## READING PASSAGE
-- Opening Marker --
The results explains the mechanisms behind the anti-inflammatory and analgesic activity of C. helicacabum.
• Antioxidant / Anti-Inflammatory:
Ethanolic extract of CH exhibited anti-inflammtory activity by suppressing TNF-a and NO. The mechanism might be related to the decrement of the level of MDA in the edema paw via increased activities of CAT, SOT, and GPx. Results showed a potential as natural antioxidant and anti-inflammatory agent.
-- Closing Marker --
## DATA
-- Opening Marker --
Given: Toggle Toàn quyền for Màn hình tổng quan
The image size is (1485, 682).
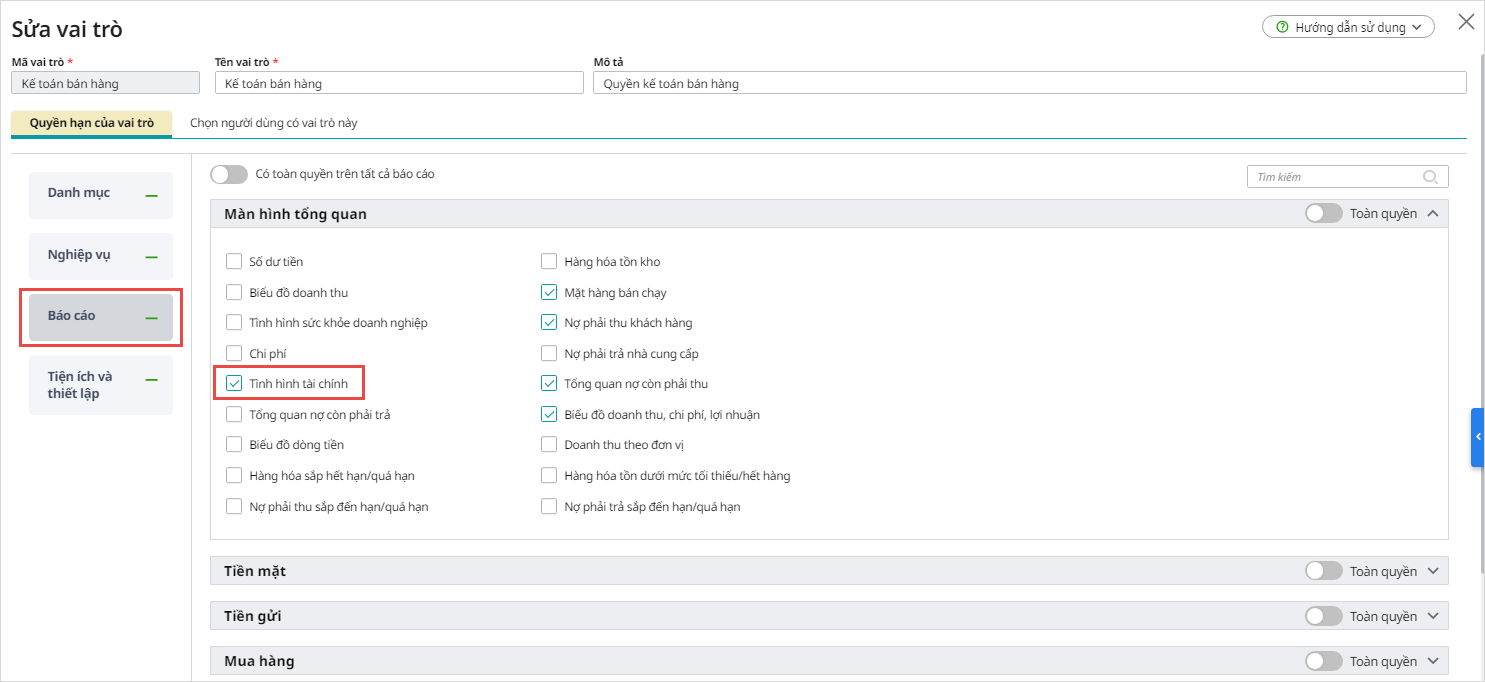Looking at the screenshot, I should pyautogui.click(x=1323, y=213).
-- Closing Marker --
## EXERCISE
Please copy the passage on C. helicacabum word for word, from "The results explains" to "and anti-inflammatory agent.". The listing plays no part in this work.

## ANSWER TO THIS PROBLEM
The results explains the mechanisms behind the anti-inflammatory and analgesic activity of C. helicacabum.
• Antioxidant / Anti-Inflammatory:
Ethanolic extract of CH exhibited anti-inflammtory activity by suppressing TNF-a and NO. The mechanism might be related to the decrement of the level of MDA in the edema paw via increased activities of CAT, SOT, and GPx. Results showed a potential as natural antioxidant and anti-inflammatory agent.